::: Record extracts
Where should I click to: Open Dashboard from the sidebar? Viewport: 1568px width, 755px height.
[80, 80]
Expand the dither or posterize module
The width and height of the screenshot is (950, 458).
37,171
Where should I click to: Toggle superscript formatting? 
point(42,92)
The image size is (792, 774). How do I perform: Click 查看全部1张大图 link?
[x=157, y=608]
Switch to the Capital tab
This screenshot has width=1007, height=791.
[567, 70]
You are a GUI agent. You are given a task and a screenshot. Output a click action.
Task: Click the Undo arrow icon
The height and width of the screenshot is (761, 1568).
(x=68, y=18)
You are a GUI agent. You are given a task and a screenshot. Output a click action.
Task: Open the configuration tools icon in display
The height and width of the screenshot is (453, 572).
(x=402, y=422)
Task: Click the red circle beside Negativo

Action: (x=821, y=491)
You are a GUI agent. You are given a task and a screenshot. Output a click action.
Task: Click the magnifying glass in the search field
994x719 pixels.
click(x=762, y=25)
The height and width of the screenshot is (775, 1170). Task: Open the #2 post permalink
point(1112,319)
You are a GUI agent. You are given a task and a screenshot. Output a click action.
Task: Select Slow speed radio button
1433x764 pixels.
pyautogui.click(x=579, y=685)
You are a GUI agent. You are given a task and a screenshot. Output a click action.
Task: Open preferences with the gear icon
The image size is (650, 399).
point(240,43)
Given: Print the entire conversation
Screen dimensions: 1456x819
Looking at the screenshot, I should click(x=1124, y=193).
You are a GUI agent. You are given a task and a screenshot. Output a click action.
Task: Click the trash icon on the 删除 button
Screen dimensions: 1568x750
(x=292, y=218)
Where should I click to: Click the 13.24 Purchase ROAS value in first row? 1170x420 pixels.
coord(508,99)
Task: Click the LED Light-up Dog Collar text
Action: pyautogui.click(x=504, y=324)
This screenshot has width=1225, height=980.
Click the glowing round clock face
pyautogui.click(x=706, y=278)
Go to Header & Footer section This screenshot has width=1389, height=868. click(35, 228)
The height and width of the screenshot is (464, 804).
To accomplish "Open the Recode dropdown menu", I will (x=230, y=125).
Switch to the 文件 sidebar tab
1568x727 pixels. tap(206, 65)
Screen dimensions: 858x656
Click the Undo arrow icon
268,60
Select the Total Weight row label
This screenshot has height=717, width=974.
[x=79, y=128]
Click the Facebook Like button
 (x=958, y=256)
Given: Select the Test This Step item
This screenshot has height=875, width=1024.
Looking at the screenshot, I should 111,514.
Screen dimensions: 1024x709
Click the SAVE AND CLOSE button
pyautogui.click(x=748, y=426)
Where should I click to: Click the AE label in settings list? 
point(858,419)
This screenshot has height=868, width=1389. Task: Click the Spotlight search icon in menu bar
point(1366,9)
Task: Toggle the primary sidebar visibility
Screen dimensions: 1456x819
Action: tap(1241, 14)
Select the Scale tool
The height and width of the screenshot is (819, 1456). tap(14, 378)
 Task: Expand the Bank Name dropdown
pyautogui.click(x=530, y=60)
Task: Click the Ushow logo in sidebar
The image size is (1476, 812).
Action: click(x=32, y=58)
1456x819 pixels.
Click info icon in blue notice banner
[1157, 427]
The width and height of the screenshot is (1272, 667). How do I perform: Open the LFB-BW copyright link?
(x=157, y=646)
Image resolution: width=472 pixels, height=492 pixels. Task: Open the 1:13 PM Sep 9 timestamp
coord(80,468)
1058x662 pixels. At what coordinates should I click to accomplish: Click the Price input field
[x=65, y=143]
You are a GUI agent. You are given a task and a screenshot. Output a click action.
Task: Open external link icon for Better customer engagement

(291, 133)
::::::
■ Your goal ■
Lay out the lines starting with the line containing "The width and height of the screenshot is (1272, 667)." and going on through the line containing "coord(80,468)" as a two-column CSV with the header task,value. Each row should hold one request and its answer, each in a single quoted field, with any line breaks replaced by spaces.

■ Response below ■
task,value
"The width and height of the screenshot is (1272, 667). How do I perform: Open the LFB-BW copyright link?","(x=157, y=646)"
"Image resolution: width=472 pixels, height=492 pixels. Task: Open the 1:13 PM Sep 9 timestamp","coord(80,468)"